Le président de la République, Abdelmadjid Tebboune a appelé ce lundi dans un discours prononcé en son nom par le ministre des Affaires étrangères, Ahmed Attaf, à l’ouverture des travaux du Sommet arabo-islamique d’urgence, qui se tiennent à Doha au Qatar, à « constituer un front uni contre l’entité sioniste. »
Le président de la République qui exprimé son soutien au Qatar qui a fait objet, la semaine écoulée, d’attaques de l’armée sioniste, a réitéré le soutien de l’Algérie au Qatar face à « cette agression brutale ».
Le chef de l’Etat a dans ce sens évoqué la « situation grave à laquelle fait face le Moyen-Orient ».
« Nous traversons sans conteste une phase historique critique et décisive.
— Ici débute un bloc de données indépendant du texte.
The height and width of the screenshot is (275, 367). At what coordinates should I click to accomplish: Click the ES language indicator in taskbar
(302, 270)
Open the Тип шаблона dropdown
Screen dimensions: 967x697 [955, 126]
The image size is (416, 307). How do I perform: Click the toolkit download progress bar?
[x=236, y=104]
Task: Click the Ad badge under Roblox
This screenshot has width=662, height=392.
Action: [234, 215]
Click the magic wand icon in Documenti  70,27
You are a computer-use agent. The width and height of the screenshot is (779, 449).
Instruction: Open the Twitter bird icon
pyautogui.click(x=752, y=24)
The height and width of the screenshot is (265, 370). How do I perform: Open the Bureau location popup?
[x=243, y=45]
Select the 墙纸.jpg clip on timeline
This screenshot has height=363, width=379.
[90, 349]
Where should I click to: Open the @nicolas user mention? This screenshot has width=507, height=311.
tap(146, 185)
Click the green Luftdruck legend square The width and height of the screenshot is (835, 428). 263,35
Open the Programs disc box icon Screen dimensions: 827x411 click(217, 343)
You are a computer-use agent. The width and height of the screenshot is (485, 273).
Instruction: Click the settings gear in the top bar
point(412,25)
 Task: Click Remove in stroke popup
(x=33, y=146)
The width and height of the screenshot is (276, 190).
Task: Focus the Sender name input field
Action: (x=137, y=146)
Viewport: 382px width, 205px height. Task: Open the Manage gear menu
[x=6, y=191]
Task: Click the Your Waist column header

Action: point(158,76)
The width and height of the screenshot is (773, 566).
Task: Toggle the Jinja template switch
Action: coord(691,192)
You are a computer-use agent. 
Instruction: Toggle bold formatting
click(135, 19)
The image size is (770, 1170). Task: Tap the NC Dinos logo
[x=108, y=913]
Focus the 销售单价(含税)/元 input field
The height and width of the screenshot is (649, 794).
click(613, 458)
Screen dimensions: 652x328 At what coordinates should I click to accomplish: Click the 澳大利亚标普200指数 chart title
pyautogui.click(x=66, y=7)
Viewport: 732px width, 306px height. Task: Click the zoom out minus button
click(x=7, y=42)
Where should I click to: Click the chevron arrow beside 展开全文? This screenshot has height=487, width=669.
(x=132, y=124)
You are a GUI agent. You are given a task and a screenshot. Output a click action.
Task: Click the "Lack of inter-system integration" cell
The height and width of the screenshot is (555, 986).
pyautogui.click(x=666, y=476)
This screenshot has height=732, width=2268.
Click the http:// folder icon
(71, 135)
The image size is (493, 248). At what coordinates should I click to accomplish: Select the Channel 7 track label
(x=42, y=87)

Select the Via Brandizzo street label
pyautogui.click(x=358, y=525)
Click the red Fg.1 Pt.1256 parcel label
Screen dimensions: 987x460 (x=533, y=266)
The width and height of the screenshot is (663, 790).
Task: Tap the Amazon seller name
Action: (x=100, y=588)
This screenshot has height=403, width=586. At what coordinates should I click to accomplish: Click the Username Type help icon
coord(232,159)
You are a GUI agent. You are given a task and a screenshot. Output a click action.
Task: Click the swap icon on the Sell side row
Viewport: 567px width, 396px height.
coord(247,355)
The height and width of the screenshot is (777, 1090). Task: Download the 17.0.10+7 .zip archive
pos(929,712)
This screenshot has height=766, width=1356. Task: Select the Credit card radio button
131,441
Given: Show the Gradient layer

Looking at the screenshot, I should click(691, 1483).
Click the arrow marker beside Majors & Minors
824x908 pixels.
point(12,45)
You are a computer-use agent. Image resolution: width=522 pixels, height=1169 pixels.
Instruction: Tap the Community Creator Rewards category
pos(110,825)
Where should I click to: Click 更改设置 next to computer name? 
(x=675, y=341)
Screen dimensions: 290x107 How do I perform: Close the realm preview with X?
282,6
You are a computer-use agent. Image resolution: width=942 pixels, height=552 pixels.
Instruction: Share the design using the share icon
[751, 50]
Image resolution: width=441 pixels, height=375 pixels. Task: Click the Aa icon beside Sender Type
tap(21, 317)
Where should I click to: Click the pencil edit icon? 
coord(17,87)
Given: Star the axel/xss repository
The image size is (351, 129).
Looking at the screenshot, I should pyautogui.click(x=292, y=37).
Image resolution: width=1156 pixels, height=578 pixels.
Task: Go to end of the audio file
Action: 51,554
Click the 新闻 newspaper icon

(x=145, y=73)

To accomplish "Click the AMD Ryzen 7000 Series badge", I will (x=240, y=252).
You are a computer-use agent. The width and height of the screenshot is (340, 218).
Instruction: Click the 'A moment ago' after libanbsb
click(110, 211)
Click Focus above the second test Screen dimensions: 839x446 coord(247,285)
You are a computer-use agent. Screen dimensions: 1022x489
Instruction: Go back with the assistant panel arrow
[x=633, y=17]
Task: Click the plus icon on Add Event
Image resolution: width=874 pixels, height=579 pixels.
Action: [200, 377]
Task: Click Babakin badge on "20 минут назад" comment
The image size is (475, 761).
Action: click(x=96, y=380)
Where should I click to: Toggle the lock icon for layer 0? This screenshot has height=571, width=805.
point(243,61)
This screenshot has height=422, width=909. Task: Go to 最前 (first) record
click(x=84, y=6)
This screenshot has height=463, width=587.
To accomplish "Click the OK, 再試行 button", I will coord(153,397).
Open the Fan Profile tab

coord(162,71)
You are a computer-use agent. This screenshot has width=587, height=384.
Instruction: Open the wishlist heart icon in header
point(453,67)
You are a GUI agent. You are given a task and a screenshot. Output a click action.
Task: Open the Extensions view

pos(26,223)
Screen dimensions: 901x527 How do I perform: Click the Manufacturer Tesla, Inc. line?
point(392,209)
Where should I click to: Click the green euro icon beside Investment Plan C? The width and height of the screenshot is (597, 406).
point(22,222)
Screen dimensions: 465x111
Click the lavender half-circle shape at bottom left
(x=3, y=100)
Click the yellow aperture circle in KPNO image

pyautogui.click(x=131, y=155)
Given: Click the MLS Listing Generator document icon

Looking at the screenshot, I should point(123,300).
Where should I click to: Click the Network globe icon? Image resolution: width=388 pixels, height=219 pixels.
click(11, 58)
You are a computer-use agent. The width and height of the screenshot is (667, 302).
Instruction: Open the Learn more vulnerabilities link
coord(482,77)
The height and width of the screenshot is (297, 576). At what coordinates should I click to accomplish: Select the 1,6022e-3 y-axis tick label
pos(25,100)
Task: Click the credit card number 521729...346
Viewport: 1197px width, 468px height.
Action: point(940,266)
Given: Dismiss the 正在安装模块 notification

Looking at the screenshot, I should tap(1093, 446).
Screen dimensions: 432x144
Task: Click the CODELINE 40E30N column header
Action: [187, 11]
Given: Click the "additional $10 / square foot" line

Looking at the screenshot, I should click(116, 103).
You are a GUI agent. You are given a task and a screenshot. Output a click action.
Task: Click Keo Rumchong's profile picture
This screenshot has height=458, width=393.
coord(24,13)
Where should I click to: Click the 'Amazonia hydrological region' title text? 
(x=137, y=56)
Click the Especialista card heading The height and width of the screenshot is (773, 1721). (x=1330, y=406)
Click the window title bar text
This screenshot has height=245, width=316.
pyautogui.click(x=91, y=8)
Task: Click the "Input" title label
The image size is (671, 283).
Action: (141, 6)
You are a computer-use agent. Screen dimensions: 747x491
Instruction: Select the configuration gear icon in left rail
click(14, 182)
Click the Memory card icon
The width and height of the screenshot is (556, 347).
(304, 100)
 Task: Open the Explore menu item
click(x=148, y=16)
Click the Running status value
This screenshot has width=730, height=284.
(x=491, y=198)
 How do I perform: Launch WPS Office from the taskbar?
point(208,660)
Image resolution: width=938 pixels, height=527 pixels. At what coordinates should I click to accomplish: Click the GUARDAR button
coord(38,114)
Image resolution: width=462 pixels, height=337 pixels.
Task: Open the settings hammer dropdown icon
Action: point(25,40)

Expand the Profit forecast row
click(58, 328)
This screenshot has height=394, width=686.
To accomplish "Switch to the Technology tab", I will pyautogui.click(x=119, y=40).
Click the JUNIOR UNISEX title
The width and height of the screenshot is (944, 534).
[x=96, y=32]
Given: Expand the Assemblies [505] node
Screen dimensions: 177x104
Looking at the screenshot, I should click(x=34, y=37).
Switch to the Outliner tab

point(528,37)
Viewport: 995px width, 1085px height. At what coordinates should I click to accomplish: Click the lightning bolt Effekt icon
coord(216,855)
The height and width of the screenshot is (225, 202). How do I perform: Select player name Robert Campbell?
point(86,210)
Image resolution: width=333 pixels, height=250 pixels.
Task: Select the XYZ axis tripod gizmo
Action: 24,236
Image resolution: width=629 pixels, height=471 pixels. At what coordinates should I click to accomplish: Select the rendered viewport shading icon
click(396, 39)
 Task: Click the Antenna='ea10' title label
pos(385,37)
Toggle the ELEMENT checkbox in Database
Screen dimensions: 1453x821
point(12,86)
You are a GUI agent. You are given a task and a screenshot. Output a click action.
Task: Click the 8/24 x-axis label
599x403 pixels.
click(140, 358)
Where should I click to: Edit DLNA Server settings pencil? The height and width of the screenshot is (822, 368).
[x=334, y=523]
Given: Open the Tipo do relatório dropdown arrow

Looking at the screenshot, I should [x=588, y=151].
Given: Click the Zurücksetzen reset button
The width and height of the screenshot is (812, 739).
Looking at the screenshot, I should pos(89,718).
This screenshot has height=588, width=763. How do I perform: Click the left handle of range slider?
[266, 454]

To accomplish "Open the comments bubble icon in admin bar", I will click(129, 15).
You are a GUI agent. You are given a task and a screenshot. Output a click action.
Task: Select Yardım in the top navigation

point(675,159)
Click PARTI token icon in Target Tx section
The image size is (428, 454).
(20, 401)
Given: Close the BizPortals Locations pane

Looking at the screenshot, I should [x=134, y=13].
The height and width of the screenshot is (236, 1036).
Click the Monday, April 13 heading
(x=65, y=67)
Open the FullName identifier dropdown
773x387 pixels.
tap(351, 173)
Une phase où les dangers et les menaces qui nous guettent sont faciles à identifier », a soutenu le président Tebboune, pour qui, « il est devenu clair que l’occupation israélienne ne voit aucune limite à son hégémonie, sa tyrannie et son oppression, ni aucune limite à ses violations systématiques du droit international, de la Charte des Nations Unies, ni même des règles les plus élémentaires de la coexistence civilisée ».
Il est aussi clair, a-t-il ajouté, que l’occupation sioniste « ne conçoit sa propre sécurité qu’au détriment de celle des autres, et ne recherche que sa propre stabilité qu’en perturbant la stabilité des autres et ne voit le moyen d’instaurer la paix qu’en plongeant toute la région dans un cycle sans fin de violence, de dévastation et de destruction ».
Dans son discours, le président de la République n’a pas manque d’évoquer également le « génocide en cours contre le peuple palestinien de Gaza » perpétré par l’entité sioniste.
« Depuis le début de l’année, cette occupation n’hésite pas à attaquer et à calomnier cinq pays de la région: le Liban, la Syrie, le Yémen, l’Iran et maintenant le Qatar », a-t-il rappelé soulignant que « la communauté internationale n’est plus silencieuse, faible ou réservée face à l’occupation sioniste ».
Au contraire, a-t-il dit, la grande majorité d’entre elle est convaincue que ceux qui se considèrent comme une exception aux règles, réglementations et contrôles auxquels les autres se soumettent ne peuvent échapper à la dissuasion et à la punition, avant d’appeler à faire front contre cette même occupation.